IV) In academia, Professor Javier Gomez Fernandez was one of the researchers behind Shrilk, he has gone on to develop methods of using chitin derivatives to 3D print wind turbines. This could be incredibly useful in conjunction with Professor Mark Z. Jacobson’s plans for offshore wind development. Jacobson’s research is incredibly interesting because as the offshore wind turbines turn to make electricity, in his computer models, approaching storms lose some of their strengths and can actually reduce damage from hurricanes while making large amounts of electricity. Chitin plays a role in offshore wind because wind turbines can be built much stronger than current designs, as some derivatives of chitin have tensile strength ten times higher than steel. There’s also active ongoing development of offshore wind turbines along the east coast. Ultimately the plan is to build wind turbines about 20 miles offshore from Maine to Georgia. There’s an organization that formed around some of Jacobson’s work at. My favorite resource of their’s is here.

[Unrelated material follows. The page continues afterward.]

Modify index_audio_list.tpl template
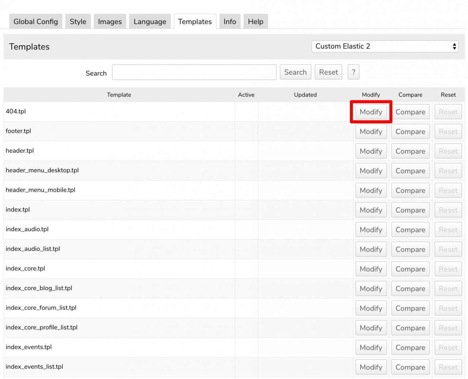This screenshot has width=468, height=379. [371, 249]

V) There’s currently a startup competition going on in regards to converting gaseous carbon dioxide to calcium carbonate. This material is a sand-like substance. Note that in the competition stage, they’re using fossil fuel sources for their carbon dioxide because it is concentrated, while they are working towards converting atmospheric carbon dioxide (which is absolutely necessary given how devastating excessive CO2 is).
VI) In conjunction with the above competition, there is MacRebur which is working to take waste plastic, post-consumer plastic, possibly even ocean plastic, and make it into road resurfacing materials. They already have a bunch of contracts in Europe and they’ve just received a few more in the United States. If the startups from the competition, MacRebur, and the ocean cleanup project (currently collecting the Pacific garbage patch) work together, the Earth’s excess carbon dioxide and waste plastic could be used to build and resurface roads.
VII) Millionaires and billionaires that care about the individuals’ life story are getting very interested in making social impact investments as they also recognize their connection to humanity.
All in All:
From my perspective, in collaboration with activist communities (NGOs, non-profits and other networks) and the social impact market, I believe it is more likely than not, that our species will reverse climate change and global warming before 2030, at a rate that will cause us to avoid runaway climate change and global warming, while using the existing social structures of democracy and capitalism.